There was also $1,483 to a company called “streaming for the soul” — a Netflix-style service for self-help videos.

And she maintains a coterie of at least five paid staffers who took in $30,587.

“We looked at the FEC filings and we were horrified,” Marshall said. Williamson still has $72,428 in her coffers.

A second vendor owed more than $10,000 by the Williamson campaign is not confident they will ever see the cash.

“There is very little you can do to collect on a political committee. They can’t legally shut down, but there is no one to collect on. It’s like a bankrupt business,” a rep for the company said.

“The problem with vanity runs for president is that ultimately the bill comes due — and you can’t wish those away,” Democratic strategist Eric Koch told The Post. “Marianne Williamson was never a serious candidate for president, but the least she could do is pay her bills in the middle of a global pandemic and recession that’s hitting small businesses, like the vendors she’s stiffing, very hard.”
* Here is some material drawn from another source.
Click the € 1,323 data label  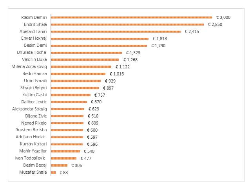pyautogui.click(x=133, y=53)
Williamson became a minor celebrity after entering the 2020 Democratic presidential primary, with breakout viral performances in the first two debates. Despite having no prior experience in elected office, she managed to raise more than $8 million for her effort and hire a staff of 20 operatives spread out across Iowa, New Hampshire, Nevada and South Carolina.

A self-help guru, Williamson is the author of 13 books, several of which were bestsellers. She first rose to national prominence in the early 1990s with regular appearances on “The Oprah Winfrey Show.” She has been described as the talk show host’s spiritual advisor. Williamson has long disdained in-depth policy matters in favor of “politics of love” — the title of her most recent book.

“When enough minds are vibrating on a high enough level, then all lower thought forms will fall of their own dead weight,” she opined in a 2011 tweet.

She’s lived briefly in a geodesic dome in New Mexico, been endorsed by Kim Kardashian and officiated Elizabeth Taylor’s last wedding to Larry Fortensky.

Williamson is far from alone in ending her campaign larded with debt. While some candidates like New York Sen. Kirsten Gillibrand and Vermont socialist Bernie Sanders owe nothing, it’s far more common to leave large debts lingering — sometimes for years.

In his brief run for the White House last year, Mayor Bill de Blasio racked up more than $100,000 in debt, which remains unpaid. California Sen. Kamala Harris, whose campaign imploded in December, still owes more than $1 million. Even former President Obama didn’t pay off his 2012 presidential campaign debt for three years.

“We asked to renegotiate; we did not propose pennies on [the] dollar. We are in [the] process of resolving all of our debts,” Williamson said in a statement to The Post when asked about the Next Digital Connection arrears. “The next report will show the debt down to $212,000. It’s a process and that’s what takes time. Some bills are settled and some will take longer.”